* Start PROVIDED ENTRIES *

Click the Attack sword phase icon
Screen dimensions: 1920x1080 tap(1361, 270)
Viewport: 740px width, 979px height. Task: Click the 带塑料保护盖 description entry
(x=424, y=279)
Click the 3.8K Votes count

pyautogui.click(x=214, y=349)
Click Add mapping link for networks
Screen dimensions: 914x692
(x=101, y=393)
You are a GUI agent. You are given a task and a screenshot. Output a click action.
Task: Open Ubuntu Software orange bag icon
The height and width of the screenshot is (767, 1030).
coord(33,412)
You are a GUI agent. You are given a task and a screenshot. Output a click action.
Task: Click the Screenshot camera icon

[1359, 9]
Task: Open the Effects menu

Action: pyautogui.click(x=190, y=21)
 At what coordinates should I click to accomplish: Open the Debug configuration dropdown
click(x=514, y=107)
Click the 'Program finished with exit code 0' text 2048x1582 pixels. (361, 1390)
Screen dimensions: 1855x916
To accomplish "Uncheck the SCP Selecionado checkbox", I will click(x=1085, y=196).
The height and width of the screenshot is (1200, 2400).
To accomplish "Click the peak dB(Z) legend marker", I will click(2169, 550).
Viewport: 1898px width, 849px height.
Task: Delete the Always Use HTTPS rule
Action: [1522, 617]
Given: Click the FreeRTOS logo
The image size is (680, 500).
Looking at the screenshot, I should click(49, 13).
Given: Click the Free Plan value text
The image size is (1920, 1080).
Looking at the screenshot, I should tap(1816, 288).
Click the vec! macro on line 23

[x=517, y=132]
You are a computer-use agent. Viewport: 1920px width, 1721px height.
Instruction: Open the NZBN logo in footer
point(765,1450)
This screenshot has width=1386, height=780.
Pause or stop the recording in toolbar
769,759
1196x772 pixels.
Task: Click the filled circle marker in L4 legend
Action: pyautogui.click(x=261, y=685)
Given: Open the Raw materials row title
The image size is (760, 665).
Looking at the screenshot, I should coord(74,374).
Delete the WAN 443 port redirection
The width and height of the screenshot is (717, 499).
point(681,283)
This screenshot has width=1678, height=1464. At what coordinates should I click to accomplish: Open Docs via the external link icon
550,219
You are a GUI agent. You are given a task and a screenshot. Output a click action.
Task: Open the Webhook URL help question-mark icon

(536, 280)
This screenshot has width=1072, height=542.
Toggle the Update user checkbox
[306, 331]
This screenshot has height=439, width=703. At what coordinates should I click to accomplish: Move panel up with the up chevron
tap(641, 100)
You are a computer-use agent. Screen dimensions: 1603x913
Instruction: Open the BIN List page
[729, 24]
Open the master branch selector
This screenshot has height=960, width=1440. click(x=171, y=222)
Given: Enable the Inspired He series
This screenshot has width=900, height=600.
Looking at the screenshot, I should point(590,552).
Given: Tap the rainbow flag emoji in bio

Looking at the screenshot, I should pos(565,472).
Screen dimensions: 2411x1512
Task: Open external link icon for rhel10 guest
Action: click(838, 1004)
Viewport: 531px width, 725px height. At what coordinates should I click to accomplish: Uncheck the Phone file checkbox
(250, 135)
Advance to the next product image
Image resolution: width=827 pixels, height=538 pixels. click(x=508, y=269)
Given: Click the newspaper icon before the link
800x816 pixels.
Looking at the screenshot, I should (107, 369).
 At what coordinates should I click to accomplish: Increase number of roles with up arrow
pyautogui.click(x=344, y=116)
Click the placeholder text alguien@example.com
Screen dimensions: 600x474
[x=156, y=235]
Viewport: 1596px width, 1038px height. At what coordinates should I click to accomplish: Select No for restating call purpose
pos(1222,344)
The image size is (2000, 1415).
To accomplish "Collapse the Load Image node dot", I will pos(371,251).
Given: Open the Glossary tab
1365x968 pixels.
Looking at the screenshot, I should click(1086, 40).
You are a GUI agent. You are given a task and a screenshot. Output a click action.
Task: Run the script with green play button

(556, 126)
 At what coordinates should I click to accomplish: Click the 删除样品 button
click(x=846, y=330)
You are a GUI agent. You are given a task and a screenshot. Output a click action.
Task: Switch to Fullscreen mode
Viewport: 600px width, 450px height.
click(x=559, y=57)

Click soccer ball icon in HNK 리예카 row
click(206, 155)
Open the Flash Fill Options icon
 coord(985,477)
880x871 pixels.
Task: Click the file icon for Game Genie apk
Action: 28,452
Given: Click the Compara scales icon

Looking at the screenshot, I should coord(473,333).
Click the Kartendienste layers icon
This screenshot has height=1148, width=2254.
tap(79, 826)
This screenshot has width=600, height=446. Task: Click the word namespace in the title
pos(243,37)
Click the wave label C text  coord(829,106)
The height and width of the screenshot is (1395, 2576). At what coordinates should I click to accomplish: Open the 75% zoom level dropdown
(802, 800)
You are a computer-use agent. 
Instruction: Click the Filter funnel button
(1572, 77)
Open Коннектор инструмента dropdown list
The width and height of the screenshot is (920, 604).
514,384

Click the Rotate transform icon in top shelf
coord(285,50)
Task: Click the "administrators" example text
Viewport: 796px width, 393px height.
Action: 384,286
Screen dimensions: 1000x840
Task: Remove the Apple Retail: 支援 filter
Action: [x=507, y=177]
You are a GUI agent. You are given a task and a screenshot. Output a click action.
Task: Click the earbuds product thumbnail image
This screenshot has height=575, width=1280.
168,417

* End PROVIDED ENTRIES *

_EXERCISE DESCRIPTION_:
Return the whole listing above line for line, with no changes, additions, or omissions.

_OUTPUT BELOW_:
Click the Attack sword phase icon
Screen dimensions: 1920x1080 tap(1361, 270)
Viewport: 740px width, 979px height. Task: Click the 带塑料保护盖 description entry
(x=424, y=279)
Click the 3.8K Votes count

pyautogui.click(x=214, y=349)
Click Add mapping link for networks
Screen dimensions: 914x692
(x=101, y=393)
You are a GUI agent. You are given a task and a screenshot. Output a click action.
Task: Open Ubuntu Software orange bag icon
The height and width of the screenshot is (767, 1030).
coord(33,412)
You are a GUI agent. You are given a task and a screenshot. Output a click action.
Task: Click the Screenshot camera icon

[1359, 9]
Task: Open the Effects menu

Action: pyautogui.click(x=190, y=21)
 At what coordinates should I click to accomplish: Open the Debug configuration dropdown
click(x=514, y=107)
Click the 'Program finished with exit code 0' text 2048x1582 pixels. (361, 1390)
Screen dimensions: 1855x916
To accomplish "Uncheck the SCP Selecionado checkbox", I will click(x=1085, y=196).
The height and width of the screenshot is (1200, 2400).
To accomplish "Click the peak dB(Z) legend marker", I will click(2169, 550).
Viewport: 1898px width, 849px height.
Task: Delete the Always Use HTTPS rule
Action: [1522, 617]
Given: Click the FreeRTOS logo
The image size is (680, 500).
Looking at the screenshot, I should click(49, 13).
Given: Click the Free Plan value text
The image size is (1920, 1080).
Looking at the screenshot, I should tap(1816, 288).
Click the vec! macro on line 23

[x=517, y=132]
You are a computer-use agent. Viewport: 1920px width, 1721px height.
Instruction: Open the NZBN logo in footer
point(765,1450)
This screenshot has width=1386, height=780.
Pause or stop the recording in toolbar
769,759
1196x772 pixels.
Task: Click the filled circle marker in L4 legend
Action: pyautogui.click(x=261, y=685)
Given: Open the Raw materials row title
The image size is (760, 665).
Looking at the screenshot, I should coord(74,374).
Delete the WAN 443 port redirection
The width and height of the screenshot is (717, 499).
point(681,283)
This screenshot has width=1678, height=1464. At what coordinates should I click to accomplish: Open Docs via the external link icon
550,219
You are a GUI agent. You are given a task and a screenshot. Output a click action.
Task: Open the Webhook URL help question-mark icon

(536, 280)
This screenshot has width=1072, height=542.
Toggle the Update user checkbox
[306, 331]
This screenshot has height=439, width=703. At what coordinates should I click to accomplish: Move panel up with the up chevron
tap(641, 100)
You are a computer-use agent. Screen dimensions: 1603x913
Instruction: Open the BIN List page
[729, 24]
Open the master branch selector
This screenshot has height=960, width=1440. click(x=171, y=222)
Given: Enable the Inspired He series
This screenshot has width=900, height=600.
Looking at the screenshot, I should point(590,552).
Given: Tap the rainbow flag emoji in bio

Looking at the screenshot, I should pos(565,472).
Screen dimensions: 2411x1512
Task: Open external link icon for rhel10 guest
Action: click(838, 1004)
Viewport: 531px width, 725px height. At what coordinates should I click to accomplish: Uncheck the Phone file checkbox
(250, 135)
Advance to the next product image
Image resolution: width=827 pixels, height=538 pixels. click(x=508, y=269)
Given: Click the newspaper icon before the link
800x816 pixels.
Looking at the screenshot, I should (107, 369).
 At what coordinates should I click to accomplish: Increase number of roles with up arrow
pyautogui.click(x=344, y=116)
Click the placeholder text alguien@example.com
Screen dimensions: 600x474
[x=156, y=235]
Viewport: 1596px width, 1038px height. At what coordinates should I click to accomplish: Select No for restating call purpose
pos(1222,344)
The image size is (2000, 1415).
To accomplish "Collapse the Load Image node dot", I will pos(371,251).
Given: Open the Glossary tab
1365x968 pixels.
Looking at the screenshot, I should click(1086, 40).
You are a GUI agent. You are given a task and a screenshot. Output a click action.
Task: Run the script with green play button

(556, 126)
 At what coordinates should I click to accomplish: Click the 删除样品 button
click(x=846, y=330)
You are a GUI agent. You are given a task and a screenshot. Output a click action.
Task: Switch to Fullscreen mode
Viewport: 600px width, 450px height.
click(x=559, y=57)

Click soccer ball icon in HNK 리예카 row
click(206, 155)
Open the Flash Fill Options icon
 coord(985,477)
880x871 pixels.
Task: Click the file icon for Game Genie apk
Action: 28,452
Given: Click the Compara scales icon

Looking at the screenshot, I should coord(473,333).
Click the Kartendienste layers icon
This screenshot has height=1148, width=2254.
tap(79, 826)
This screenshot has width=600, height=446. Task: Click the word namespace in the title
pos(243,37)
Click the wave label C text  coord(829,106)
The height and width of the screenshot is (1395, 2576). At what coordinates should I click to accomplish: Open the 75% zoom level dropdown
(802, 800)
You are a computer-use agent. 
Instruction: Click the Filter funnel button
(1572, 77)
Open Коннектор инструмента dropdown list
The width and height of the screenshot is (920, 604).
514,384

Click the Rotate transform icon in top shelf
coord(285,50)
Task: Click the "administrators" example text
Viewport: 796px width, 393px height.
Action: 384,286
Screen dimensions: 1000x840
Task: Remove the Apple Retail: 支援 filter
Action: [x=507, y=177]
You are a GUI agent. You are given a task and a screenshot. Output a click action.
Task: Click the earbuds product thumbnail image
This screenshot has height=575, width=1280.
168,417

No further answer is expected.